Sabtu, 25 Desember 2010

Seminar dan Debu di Rumah Melayu

Oleh: Soraya
(NIM.F01109061) 

Kamis,16 Desember 2010
Terik mentari pukul 10.10 memanggang tubuh kami saat menuju lokasi acara FSBM ( festival seni budaya melayu ) tepatnya di rumah adat melayu. Setelah sampai di tempat tujuan, kami pun turun dari sepeda motor kemudian memarkir motor kami di halaman kantor BPS ( biro pusat statistik ) Kalimantan Barat yang berada berdampingan dengan rumah adat melayu. Setelah memarkir motor kami pun berjalan berdua-dua karena kebetulan kami pergi delapan orang kemudian kami menuju rumah adat melayu untuk melihat apa yang terjadi di dalam sana.
Kami pun tiba di depan gerbang rumah adat melayu. Kebetulan aku dan teman sebelahku berjalan paling belakang. Saat kami hendak masuk, tiba-tiba abang parkir sekaligus juga termasuk salah satu panitia diacara FSBM itu menutup pintu gerbang.” kenapa ini, apa hanya orang -orang tertentu saja yang boleh masuk? tapi itu mustahil, pasti orang ini sedang bercanda,” pikirku. Beberapa detik kemudian pintu gerbang itu pun dibuka kembali oleh abang itu sambil nyengir tidak jelas, Kami pun berlalu memasuki halaman rumah adat melayu. Setelah berlalu agak jauh dari abang parkir tadi, aku berbisik ke telinga teman sebelahku. “Mau macam-macam dia same kita, nanti ku laporkan same bapak wali kota baru dia tahu rase,” kataku disambut gelak tawa teman sebelahku.
Kami delapan sekawan ini langsung menuju tempat acara berlangsung yang kami pun tidak tahu acara apa yang sedang berlangsung saat itu.
Tek, tek, tek, tek ....
Suara sepatu kami cukup membuat gaduh sehingga menarik perhatian orang disekitar kami.

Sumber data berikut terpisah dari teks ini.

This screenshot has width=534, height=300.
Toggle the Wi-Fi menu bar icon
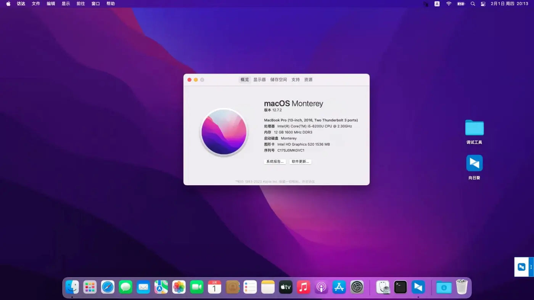tap(449, 4)
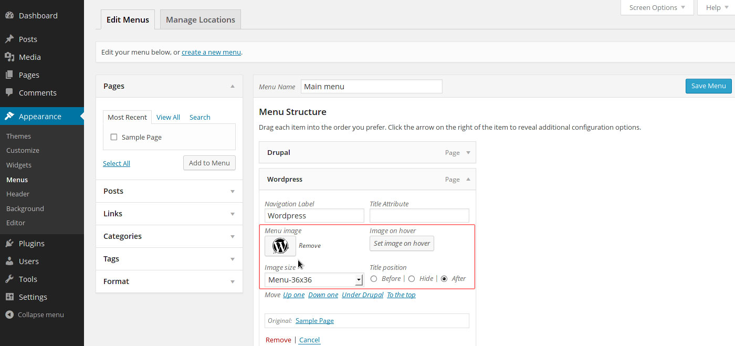Expand the Categories panel
This screenshot has height=346, width=735.
[x=232, y=236]
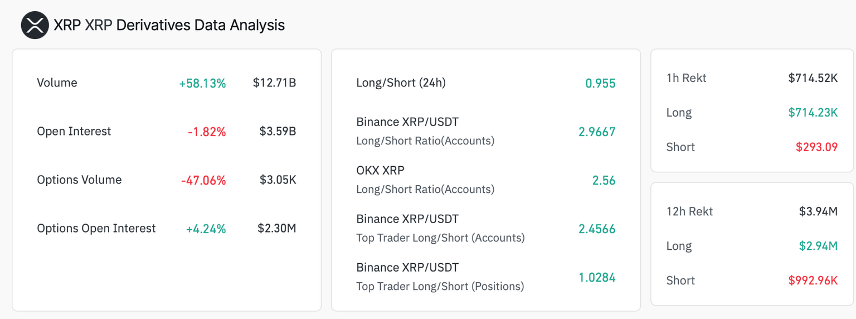This screenshot has height=319, width=856.
Task: Select the 1h Long liquidation $714.23K
Action: coord(813,113)

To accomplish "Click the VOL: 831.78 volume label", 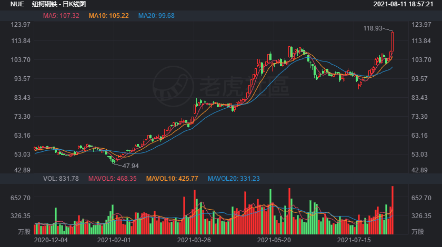I will click(61, 179).
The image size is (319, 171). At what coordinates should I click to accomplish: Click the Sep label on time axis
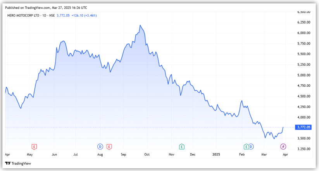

Setelah sampai di lantai atas tempat acara sedang berlangsung, ternyata saat itu jadwalnya acara seminar. Terlihat oleh kami orang-orang yang berada di dalam ruangan itu mereka menggunakan pakaian serba rapi. Ya iya lah wong orang mau seminar, jadi mesti rapi he,he.,he. Sejenak kemudian kami memperhatikan penampilan kami masing-masing dari atas sampai bawah. “Baju kite jak tak rapi, macam mane mau masuk ke dalam,yang ada nanti kite kena usir pula,” Komentar salah seorang teman kami. Tanpa komando kami pun menuruni tangga dan mengurungkan niat untuk masuk kedalam mengikuti acara seminar.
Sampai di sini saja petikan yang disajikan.